Tra i diversi “palinsesti”, Ponti verso il 2030 sarà un modulo internazionale pensato per viaggiare attraverso i continenti per creare ponti ideali tra i Paesi e le generazioni, raccontando le storie di chi si batte per gli obiettivi dell'Agenda Onu 2030. I nomi dei partecipanti non sono ancora stati svelati, ma noi è saltata in mente Maria Lopez-Nuñez: cittadina statunitense originaria dell’Honduras, vice-direttrice dell’organizzazione per la Ironbound Community Corporation (ICC), Lopez-Nuñez è una giovane leader attiva nella battaglia globale sul clima.
Quotidianamente lavora per realizzare un cambiamento radicale di valori, comportamenti e leggi nella comunità in cui vive. Ad esempio, ha contribuito a iniziative legislative di portata sia municipale che statale, come il Right to Council: uno strumento pensato per garantire ai residenti meno abbienti l’accesso gratuito all’assistenza legale nel caso debbano subire uno sfratto.
Più di recente, Maria è entrata a far parte di un progetto di assistenza e cura per i bambini e per le loro famiglie costrette allo sfratto sotto la pressione della pandemia da Covid-19. In sintesi, il suo tentativo è di collegare l’ingiustizia ambientale all’ingiustizia socio-economica. A suo parere infatti «le ingiustizie ambientali non farebbero altro che alimentare e amplificare le ingiustizie di genere e razziali.
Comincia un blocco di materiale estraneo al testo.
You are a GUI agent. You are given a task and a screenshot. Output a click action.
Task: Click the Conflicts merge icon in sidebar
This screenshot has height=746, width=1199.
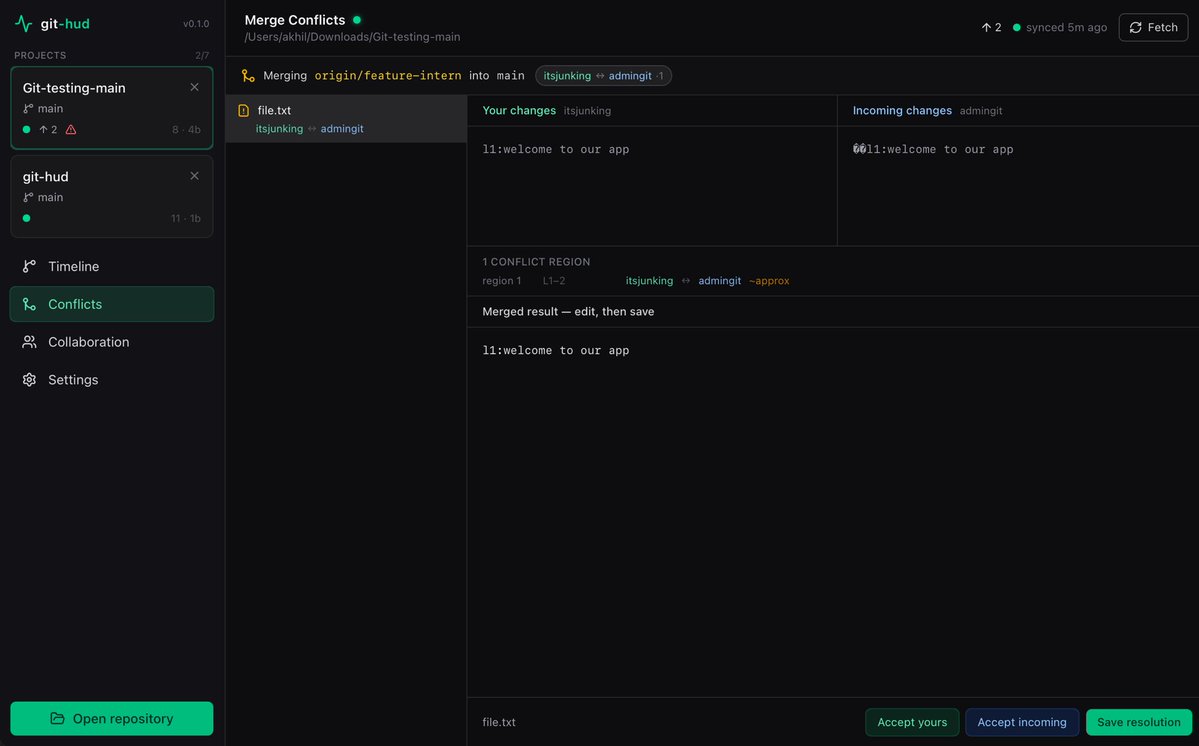tap(29, 304)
Ogni tentativo di combattere sistemi sociali razzisti e sessisti è quindi anche un modo per rifondare una società equa, ecologicamente sana e socialmente pacificata».
Maria, fortunatamente, non è da sola: in India, ad esempio, Rashida Bee, Premio Goldman nel 2004, è una coraggiosa attivista sopravvissuta alla tragedia di Bophal. Cinque anni dopo Rashida ha dato vita al primo sindacato femminile indiano, un organismo costituito da donne poverissime, sfruttate e sottopagate.
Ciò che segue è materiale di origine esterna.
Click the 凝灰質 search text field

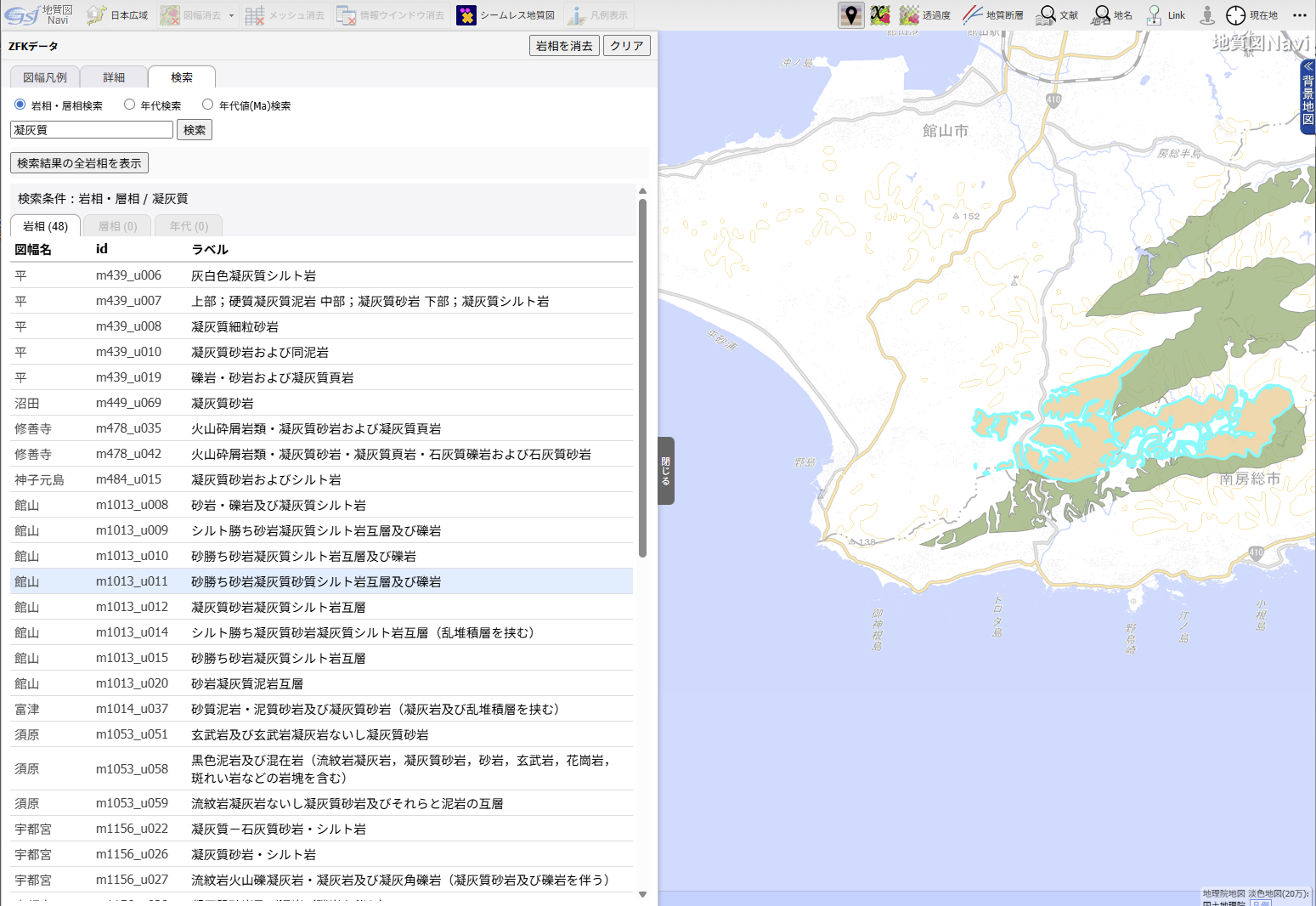(x=92, y=130)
Dal Kenya, invece, arriva Wangari Maathai, scomparsa nel 2011, fu la prima donna africana ad aver ricevuto il Premio Nobel per la Pace nel 2004 grazie «al suo contributo per la causa dello sviluppo sostenibile». Nel 1976, Wangari diede vita al Green Belt Movement, organizzazione che combatte il consumo di suolo forestale, proponendosi di coinvolgere le donne africane in progetti di piantumazione degli alberi.
E poi ancora Greta Thunberg, Danielle Nierenberg, Vandana Shiva: da ogni angolo del mondo, le donne chiedono giustizia climatica e ambientale, ma soprattutto lottano per creare ponti verso obiettivi comuni come tutelare e proteggere gli ecosistemi e scongiurare l’attuale crisi ecologica globale. Ascoltiamole.